Pemerintah melalui Kementerian Keuangan atau Kemenkeu telah mengeluarkan aturan terkait mekanisme pemotongan PPh Pasal 21 atas penghasilan yang diterima pegawai berstatus tidak tetap. Aturan yang dimaksud, adalah Peraturan Menteri Keuangan Nomor 168 tahun 2023, yang telah berlaku efektif sejak 1 Januari 2024.

Dalam PMK 168/2023, pegawai tidak tetap didefinisikan sebagai pegawai yang hanya menerima penghasilan bila bekerja berdasarkan jumlah hari kerja, unit yang dihasilkan, atau penyelesaian pekerjaan.

"Penghasilan pegawai tidak tetap dapat berupa upah harian, upah mingguan, upah satuan, upah borongan, dan upah yang diterima atau diperoleh secara bulanan," bunyi Pasal 5 ayat (1) huruf d PMK 168/2023.

Dalam PMK 168/2023, disebutkan bahwa dasar pengenaan pajak penghasilan atau PPh Pasal 21 untuk pegawai tidak tetap yang menerima penghasilannya tidak secara bulanan dengan nominal harian hingga Rp 2,5 juta, adalah penghasilan bruto sehari atau rata-rata penghasilan bruto sehari.

PPh Pasal 21 dihitung menggunakan tarif efektif harian yang terlampir pada Peraturan Pemerintah Nomor 58 Tahun 2023, yang telah diteken Presiden Joko Widodo pada 27 Desember 2023 dan berlaku sejak awal tahun ini.

Dalam PP 58/2023, tarif efektif PPh Pasal 21 untuk penghasilan bruto harian senilai maksimal Rp 450.000 adalah sebesar 0%. Sedangkan penghasilan bruto harian di atas Rp 450.000 hingga Rp 2,5 juta dikenakan tarif efektif sebesar 0,5%.

Sementara, apabila pegawai tidak tetap menerima penghasilan secara bulanan, tetapi nominalnya lebih dari Rp 2,5 juta per hari, maka dasar pengenaan PPh Pasal 21 adalah 50% dari penghasilan bruto.
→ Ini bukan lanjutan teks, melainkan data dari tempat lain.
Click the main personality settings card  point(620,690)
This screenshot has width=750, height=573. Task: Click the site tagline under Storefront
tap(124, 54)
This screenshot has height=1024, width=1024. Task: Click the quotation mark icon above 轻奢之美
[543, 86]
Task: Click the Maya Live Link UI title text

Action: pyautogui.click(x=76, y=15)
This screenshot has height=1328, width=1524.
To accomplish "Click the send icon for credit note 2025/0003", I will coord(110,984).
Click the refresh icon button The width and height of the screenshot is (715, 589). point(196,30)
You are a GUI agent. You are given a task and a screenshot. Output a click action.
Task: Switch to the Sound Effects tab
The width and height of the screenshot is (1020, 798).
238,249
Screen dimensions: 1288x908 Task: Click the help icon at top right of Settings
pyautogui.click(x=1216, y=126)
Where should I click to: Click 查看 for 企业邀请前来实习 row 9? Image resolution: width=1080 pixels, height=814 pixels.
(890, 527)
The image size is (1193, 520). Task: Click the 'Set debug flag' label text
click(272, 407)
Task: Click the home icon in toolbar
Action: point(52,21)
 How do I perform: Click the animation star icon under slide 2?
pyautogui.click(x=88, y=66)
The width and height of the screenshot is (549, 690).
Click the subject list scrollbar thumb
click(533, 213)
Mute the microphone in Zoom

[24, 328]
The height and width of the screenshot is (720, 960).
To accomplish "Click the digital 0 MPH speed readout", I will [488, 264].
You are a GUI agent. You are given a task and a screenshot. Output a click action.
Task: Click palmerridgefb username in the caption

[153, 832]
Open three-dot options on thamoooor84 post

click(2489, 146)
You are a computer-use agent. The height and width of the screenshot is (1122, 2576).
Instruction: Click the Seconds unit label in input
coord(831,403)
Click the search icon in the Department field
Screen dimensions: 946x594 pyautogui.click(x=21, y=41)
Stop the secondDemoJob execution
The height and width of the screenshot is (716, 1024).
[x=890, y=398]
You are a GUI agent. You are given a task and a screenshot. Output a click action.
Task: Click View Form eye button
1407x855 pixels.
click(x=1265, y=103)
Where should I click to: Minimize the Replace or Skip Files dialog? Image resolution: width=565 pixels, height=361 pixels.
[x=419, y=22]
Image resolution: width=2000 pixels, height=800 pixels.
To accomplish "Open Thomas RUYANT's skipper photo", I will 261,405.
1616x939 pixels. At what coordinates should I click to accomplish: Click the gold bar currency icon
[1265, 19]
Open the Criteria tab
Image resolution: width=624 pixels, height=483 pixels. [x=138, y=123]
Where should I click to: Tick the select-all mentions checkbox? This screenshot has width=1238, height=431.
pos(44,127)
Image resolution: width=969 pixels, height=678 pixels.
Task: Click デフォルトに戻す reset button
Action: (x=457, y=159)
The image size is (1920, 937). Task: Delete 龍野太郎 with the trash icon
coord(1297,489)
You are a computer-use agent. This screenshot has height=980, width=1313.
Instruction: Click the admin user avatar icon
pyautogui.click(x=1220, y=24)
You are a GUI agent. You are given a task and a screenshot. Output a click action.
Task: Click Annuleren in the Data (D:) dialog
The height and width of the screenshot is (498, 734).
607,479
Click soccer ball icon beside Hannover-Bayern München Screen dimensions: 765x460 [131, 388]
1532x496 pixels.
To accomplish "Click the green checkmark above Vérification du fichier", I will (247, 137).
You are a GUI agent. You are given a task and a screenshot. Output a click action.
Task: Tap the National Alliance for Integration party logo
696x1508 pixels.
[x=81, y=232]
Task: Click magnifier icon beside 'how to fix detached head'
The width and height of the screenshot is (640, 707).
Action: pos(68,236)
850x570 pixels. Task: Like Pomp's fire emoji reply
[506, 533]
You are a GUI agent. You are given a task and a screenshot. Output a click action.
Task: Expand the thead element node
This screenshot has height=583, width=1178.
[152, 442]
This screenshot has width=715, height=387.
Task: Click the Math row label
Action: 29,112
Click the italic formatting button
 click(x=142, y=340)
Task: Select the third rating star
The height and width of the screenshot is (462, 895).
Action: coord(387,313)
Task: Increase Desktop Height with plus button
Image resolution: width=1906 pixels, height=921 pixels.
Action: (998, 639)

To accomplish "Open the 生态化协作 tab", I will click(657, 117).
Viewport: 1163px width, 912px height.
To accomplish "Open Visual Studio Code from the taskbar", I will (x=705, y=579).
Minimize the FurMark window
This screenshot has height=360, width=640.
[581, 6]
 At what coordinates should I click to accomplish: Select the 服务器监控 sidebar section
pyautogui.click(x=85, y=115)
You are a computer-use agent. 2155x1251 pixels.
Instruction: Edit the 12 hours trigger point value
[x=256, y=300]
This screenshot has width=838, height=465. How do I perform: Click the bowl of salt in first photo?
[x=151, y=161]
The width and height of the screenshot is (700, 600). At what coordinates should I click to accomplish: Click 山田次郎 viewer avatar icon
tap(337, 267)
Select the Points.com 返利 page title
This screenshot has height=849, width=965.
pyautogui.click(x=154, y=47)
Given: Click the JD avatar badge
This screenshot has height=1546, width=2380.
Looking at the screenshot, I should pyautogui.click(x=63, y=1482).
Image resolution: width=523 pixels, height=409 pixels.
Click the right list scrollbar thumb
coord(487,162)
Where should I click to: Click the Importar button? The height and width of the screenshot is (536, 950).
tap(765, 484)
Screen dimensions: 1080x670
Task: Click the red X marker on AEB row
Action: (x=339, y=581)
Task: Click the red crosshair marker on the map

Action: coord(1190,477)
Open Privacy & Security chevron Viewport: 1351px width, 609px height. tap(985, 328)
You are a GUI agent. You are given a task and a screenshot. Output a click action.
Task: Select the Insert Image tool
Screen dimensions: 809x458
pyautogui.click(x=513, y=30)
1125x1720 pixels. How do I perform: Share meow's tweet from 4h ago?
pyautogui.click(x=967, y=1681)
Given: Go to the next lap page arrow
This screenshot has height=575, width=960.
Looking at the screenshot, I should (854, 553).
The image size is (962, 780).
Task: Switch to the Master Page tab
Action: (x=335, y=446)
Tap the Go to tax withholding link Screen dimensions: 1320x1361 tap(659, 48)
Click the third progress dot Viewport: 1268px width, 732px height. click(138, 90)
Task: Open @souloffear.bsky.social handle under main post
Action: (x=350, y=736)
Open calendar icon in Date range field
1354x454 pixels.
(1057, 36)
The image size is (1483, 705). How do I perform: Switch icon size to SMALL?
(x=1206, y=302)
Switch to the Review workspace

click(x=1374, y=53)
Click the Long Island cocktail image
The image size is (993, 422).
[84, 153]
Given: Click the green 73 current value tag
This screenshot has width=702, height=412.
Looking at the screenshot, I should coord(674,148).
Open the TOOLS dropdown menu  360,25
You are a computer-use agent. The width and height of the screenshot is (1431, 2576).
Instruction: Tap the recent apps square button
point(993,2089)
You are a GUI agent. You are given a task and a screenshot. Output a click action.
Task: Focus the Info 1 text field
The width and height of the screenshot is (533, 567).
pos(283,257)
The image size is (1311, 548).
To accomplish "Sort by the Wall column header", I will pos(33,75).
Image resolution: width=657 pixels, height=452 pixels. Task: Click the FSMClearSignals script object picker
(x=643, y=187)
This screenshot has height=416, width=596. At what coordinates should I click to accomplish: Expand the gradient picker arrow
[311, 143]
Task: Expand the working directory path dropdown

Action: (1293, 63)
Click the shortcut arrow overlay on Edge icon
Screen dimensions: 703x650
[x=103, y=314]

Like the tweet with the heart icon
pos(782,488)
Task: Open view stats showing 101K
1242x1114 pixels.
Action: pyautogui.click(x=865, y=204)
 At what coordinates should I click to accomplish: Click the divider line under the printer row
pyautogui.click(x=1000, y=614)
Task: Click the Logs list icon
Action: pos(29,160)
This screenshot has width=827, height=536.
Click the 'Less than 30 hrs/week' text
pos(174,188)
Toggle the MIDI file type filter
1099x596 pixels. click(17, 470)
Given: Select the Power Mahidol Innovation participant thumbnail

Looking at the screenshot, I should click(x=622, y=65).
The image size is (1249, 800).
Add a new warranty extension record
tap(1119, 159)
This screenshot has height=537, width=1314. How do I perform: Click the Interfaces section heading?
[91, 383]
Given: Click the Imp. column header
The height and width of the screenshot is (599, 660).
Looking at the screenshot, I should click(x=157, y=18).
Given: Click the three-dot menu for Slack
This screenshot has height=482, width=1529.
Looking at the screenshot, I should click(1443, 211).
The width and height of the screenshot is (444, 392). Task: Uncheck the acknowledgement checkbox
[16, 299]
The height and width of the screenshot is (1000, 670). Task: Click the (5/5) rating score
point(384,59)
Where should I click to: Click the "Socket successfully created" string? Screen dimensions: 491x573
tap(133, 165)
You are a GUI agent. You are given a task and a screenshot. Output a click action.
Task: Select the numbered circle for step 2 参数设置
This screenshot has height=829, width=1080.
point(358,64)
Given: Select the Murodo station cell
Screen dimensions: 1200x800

PPh Pasal 21 ini dihitung menggunakan tarif Pasal 17 ayat (1) huruf a UU PPh.

Adapun, tarif yang menjadi dasar perhitungan PPh Pasal 21, yakni Pasal 17 Ayat (1) huruf a UU PPh, adalah sebagai berikut:

  • 5% untuk penghasilan Rp 0 hingga Rp 60 juta.
  • 15% untuk penghasilan di atas Rp 60 juta hingga Rp 250 juta.
  • 25% untuk penghasilan di atas Rp 250 juta hingga Rp 500 juta.
  • 30% untuk Penghasilan di atas Rp 500 juta hingga Rp 5 miliar.
  • 25% untuk penghasilan di atas Rp 5 miliar.

Adapun, jika pegawai tidak tetap menerima penghasilannya secara bulanan, maka dasar pengenaan PPh Pasal 21 adalah sebesar jumlah penghasilan bruto, yang dihitung menggunakan tarif efektif bulanan yang tertera dalam PP 58/2023.

Patut diingat, PMK 168/2023 diterbitkan untuk memberikan petunjuk kepada wajib pajak, yang digunakan untuk melaksanakan pemotongan PPh Pasal 21 atas penghasilan sehubungan dengan pekerjaan, jasa, atau kegiatan orang pribadi, sesuai dengan UU PPh dan PP 58/2023.